Importing Features from dbt

Alpha Feature: The dbt integration is currently in early development and subject to change.

Current Limitations:

Supported data sources: BigQuery, Snowflake, and File-based sources only
Manual entity column specification required

Breaking changes may occur in future releases.

This guide explains how to use Feast's dbt integration to automatically import dbt models as Feast FeatureViews. This enables you to leverage your existing dbt transformations as feature definitions without manual duplication.

Overview

dbt (data build tool) is a popular tool for transforming data in your warehouse. Many teams already use dbt to create feature tables. Feast's dbt integration allows you to:

Discover dbt models tagged for feature engineering
Import model metadata (columns, types, descriptions) as Feast objects
Generate Python code for Entity, DataSource, and FeatureView definitions

This eliminates the need to manually define Feast objects that mirror your dbt models.

Prerequisites

A dbt project with compiled artifacts (target/manifest.json)
Feast installed with dbt support:

pip install 'feast[dbt]'

Or install the parser directly:

pip install dbt-artifacts-parser

Quick Start

1. Tag your dbt models

In your dbt project, add a feast tag to models you want to import:

models/driver_features.sql

{{ config(
    materialized='table',
    tags=['feast']
) }}

SELECT
    driver_id,
    event_timestamp,
    avg_rating,
    total_trips,
    is_active
FROM {{ ref('stg_drivers') }}

2. Define column types in schema.yml

Feast uses column metadata from your schema.yml to determine feature types:

models/schema.yml

version: 2
models:
  - name: driver_features
    description: "Driver aggregated features for ML models"
    columns:
      - name: driver_id
        description: "Unique driver identifier"
        data_type: STRING
      - name: event_timestamp
        description: "Feature timestamp"
        data_type: TIMESTAMP
      - name: avg_rating
        description: "Average driver rating"
        data_type: FLOAT64
      - name: total_trips
        description: "Total completed trips"
        data_type: INT64
      - name: is_active
        description: "Whether driver is currently active"
        data_type: BOOLEAN

3. Compile your dbt project

cd your_dbt_project
dbt compile

This generates target/manifest.json which Feast will read.

4. List available models

Use the Feast CLI to discover tagged models:

feast dbt list target/manifest.json --tag-filter feast

Output:

Found 1 model(s) with tag 'feast':

  driver_features
    Description: Driver aggregated features for ML models
    Columns: driver_id, event_timestamp, avg_rating, total_trips, is_active
    Tags: feast

5. Import models as Feast definitions

Generate a Python file with Feast object definitions:

feast dbt import target/manifest.json \
    --entity-column driver_id \
    --data-source-type bigquery \
    --tag-filter feast \
    --output features/driver_features.py

This generates:

features/driver_features.py

"""
Feast feature definitions generated from dbt models.

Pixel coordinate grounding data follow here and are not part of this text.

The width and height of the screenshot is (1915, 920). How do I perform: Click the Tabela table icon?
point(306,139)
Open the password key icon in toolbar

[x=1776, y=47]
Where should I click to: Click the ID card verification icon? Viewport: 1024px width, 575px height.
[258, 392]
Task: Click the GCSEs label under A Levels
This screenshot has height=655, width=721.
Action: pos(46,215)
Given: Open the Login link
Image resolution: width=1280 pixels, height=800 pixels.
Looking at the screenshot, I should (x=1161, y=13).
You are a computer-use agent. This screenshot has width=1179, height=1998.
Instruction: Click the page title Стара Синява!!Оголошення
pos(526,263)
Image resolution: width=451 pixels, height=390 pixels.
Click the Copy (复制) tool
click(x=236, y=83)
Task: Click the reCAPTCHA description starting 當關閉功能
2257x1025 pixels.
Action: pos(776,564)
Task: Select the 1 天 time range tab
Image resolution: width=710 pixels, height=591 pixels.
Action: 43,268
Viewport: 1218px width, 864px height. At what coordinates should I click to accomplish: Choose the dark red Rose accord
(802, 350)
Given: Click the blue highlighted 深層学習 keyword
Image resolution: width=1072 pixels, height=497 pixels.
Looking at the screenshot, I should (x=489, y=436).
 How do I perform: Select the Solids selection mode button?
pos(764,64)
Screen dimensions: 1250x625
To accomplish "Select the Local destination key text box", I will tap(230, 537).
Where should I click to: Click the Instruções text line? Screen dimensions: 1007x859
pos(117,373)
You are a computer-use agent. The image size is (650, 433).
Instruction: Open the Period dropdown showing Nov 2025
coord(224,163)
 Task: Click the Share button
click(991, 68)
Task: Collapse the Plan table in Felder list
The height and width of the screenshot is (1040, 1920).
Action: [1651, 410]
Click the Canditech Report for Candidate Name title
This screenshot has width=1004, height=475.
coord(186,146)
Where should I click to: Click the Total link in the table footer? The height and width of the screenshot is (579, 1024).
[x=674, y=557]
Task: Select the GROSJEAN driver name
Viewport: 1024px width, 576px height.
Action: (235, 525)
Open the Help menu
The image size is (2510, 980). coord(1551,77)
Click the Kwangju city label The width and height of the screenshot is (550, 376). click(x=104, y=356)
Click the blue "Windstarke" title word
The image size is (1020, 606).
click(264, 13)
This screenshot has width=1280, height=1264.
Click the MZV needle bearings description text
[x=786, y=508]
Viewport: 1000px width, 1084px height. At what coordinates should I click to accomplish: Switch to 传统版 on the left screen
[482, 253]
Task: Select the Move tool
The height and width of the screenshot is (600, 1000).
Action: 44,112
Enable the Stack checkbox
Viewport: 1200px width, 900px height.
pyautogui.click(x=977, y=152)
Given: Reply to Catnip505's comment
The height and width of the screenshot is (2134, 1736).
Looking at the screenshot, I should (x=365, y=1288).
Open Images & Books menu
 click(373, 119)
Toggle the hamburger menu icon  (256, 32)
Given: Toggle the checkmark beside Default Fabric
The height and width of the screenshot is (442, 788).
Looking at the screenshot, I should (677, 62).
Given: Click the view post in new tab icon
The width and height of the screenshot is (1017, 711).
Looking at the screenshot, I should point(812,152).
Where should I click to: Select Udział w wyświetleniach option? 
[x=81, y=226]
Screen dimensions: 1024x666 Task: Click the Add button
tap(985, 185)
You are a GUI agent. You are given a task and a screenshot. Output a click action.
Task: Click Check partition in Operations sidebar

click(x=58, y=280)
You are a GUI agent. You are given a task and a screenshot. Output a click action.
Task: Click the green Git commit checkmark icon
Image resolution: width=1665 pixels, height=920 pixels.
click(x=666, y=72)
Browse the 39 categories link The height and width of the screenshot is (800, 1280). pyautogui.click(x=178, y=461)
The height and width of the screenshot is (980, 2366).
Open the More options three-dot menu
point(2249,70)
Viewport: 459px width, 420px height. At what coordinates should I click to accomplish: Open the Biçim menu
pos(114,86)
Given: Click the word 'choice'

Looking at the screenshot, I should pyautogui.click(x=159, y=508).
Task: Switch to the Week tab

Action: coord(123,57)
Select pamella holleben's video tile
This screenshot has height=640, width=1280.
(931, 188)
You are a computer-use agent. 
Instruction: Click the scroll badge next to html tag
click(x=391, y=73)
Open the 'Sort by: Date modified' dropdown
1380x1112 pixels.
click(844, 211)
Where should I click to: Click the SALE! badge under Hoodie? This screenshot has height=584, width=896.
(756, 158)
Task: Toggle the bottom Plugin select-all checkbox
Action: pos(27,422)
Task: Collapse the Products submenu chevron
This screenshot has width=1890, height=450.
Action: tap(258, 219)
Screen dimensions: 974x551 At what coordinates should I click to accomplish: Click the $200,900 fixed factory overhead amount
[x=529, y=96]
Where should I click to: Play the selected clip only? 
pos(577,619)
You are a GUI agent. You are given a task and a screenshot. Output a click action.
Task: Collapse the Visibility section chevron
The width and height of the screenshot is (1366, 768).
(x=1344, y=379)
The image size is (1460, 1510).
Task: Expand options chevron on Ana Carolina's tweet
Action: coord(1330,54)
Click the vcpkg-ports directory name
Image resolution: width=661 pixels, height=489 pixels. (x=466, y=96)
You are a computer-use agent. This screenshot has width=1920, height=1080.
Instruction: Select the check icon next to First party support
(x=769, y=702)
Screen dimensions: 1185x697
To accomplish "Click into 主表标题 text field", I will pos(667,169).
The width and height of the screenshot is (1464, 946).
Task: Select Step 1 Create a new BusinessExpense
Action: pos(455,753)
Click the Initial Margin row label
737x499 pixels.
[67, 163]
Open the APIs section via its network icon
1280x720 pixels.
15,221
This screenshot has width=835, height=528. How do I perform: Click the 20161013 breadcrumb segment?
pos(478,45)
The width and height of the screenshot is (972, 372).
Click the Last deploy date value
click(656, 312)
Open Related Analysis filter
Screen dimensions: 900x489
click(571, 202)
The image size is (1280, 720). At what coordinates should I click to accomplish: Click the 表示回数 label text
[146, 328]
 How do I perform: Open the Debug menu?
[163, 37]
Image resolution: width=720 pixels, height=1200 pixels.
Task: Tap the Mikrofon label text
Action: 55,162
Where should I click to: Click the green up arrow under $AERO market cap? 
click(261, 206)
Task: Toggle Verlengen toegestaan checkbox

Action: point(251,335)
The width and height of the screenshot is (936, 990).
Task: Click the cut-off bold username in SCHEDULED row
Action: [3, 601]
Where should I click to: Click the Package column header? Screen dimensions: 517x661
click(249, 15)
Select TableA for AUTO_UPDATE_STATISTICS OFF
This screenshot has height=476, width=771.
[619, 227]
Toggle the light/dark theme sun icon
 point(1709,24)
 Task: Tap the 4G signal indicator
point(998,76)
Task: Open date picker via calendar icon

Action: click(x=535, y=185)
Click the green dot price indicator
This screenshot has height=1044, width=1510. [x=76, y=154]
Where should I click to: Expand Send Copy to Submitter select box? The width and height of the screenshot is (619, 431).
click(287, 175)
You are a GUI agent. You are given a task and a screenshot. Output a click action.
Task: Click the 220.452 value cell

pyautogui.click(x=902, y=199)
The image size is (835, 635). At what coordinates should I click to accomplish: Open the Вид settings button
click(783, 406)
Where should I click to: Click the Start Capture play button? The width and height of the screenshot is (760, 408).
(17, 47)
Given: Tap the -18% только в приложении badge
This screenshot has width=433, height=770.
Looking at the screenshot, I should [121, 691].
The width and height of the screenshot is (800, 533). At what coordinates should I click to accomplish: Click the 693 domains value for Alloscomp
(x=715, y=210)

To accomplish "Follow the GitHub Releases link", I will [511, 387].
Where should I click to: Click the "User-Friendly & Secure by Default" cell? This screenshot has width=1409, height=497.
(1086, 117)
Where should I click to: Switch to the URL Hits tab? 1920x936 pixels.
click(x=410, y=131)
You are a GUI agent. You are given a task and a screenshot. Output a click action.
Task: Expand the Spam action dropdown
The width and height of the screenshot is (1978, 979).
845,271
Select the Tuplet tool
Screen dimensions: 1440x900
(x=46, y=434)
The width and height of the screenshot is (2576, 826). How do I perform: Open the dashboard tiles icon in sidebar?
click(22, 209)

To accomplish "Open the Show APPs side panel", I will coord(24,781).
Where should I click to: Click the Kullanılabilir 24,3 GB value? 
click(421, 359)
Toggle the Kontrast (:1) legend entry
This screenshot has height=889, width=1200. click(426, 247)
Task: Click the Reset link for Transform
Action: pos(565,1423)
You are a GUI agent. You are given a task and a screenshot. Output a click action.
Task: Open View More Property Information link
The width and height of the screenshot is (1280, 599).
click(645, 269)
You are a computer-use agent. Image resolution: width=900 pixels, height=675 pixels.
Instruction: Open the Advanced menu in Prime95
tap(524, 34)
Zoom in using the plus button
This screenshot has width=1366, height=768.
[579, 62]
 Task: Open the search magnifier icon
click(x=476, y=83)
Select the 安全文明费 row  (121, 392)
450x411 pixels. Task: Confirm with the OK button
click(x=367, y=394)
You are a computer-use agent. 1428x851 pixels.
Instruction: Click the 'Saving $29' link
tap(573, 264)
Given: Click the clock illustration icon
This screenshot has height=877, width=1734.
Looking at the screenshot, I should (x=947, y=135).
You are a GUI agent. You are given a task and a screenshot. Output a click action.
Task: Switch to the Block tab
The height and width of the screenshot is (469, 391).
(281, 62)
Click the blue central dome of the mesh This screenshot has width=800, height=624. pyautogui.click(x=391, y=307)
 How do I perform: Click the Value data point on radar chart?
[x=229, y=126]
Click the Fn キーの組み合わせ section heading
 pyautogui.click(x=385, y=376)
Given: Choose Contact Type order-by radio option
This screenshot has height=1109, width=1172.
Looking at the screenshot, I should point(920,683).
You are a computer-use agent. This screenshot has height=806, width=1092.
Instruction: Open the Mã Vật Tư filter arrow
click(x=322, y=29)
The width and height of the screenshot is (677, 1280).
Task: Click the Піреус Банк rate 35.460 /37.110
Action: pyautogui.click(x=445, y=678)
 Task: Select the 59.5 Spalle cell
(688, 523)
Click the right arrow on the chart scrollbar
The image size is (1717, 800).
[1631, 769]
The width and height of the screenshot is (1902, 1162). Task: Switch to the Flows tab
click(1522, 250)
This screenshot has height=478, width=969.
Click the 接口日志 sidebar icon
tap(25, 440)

Source: target/manifest.json
Project: my_dbt_project
Generated by: feast dbt import
"""

from datetime import timedelta

from feast import Entity, FeatureView, Field
from feast.types import Bool, Float64, Int64
from feast.infra.offline_stores.bigquery_source import BigQuerySource


# Entities
driver_id = Entity(
    name="driver_id",
    join_keys=["driver_id"],
    description="Entity key for dbt models",
    tags={'source': 'dbt'},
)


# Data Sources
driver_features_source = BigQuerySource(
    name="driver_features_source",
    table="my_project.my_dataset.driver_features",
    timestamp_field="event_timestamp",
    description="Driver aggregated features for ML models",
    tags={'dbt.model': 'driver_features', 'dbt.tag.feast': 'true'},
)


# Feature Views
driver_features_fv = FeatureView(
    name="driver_features",
    entities=[driver_id],
    ttl=timedelta(days=1),
    schema=[
        Field(name="avg_rating", dtype=Float64, description="Average driver rating"),
        Field(name="total_trips", dtype=Int64, description="Total completed trips"),
        Field(name="is_active", dtype=Bool, description="Whether driver is currently active"),
    ],
    online=True,
    source=driver_features_source,
    description="Driver aggregated features for ML models",
    tags={'dbt.model': 'driver_features', 'dbt.tag.feast': 'true'},
)

Multiple Entity Support

The dbt integration supports feature views with multiple entities, useful for modeling relationships involving multiple keys.

Usage

Specify multiple entity columns using repeated -e flags:

feast dbt import \
  -m target/manifest.json \
  -e user_id \
  -e merchant_id \
  --tag feast \
  -o features/transactions.py

This creates a FeatureView with both user_id and merchant_id as entities, useful for:

Transaction features keyed by both user and merchant
Interaction features keyed by multiple parties
Association tables in many-to-many relationships

Single entity usage:

feast dbt import -m target/manifest.json -e driver_id --tag feast

Requirements

All specified entity columns must exist in each dbt model being imported. Models missing any entity column will be skipped with a warning.

Generated Code

The --output flag generates code like:

user_id = Entity(name="user_id", join_keys=["user_id"], ...)
merchant_id = Entity(name="merchant_id", join_keys=["merchant_id"], ...)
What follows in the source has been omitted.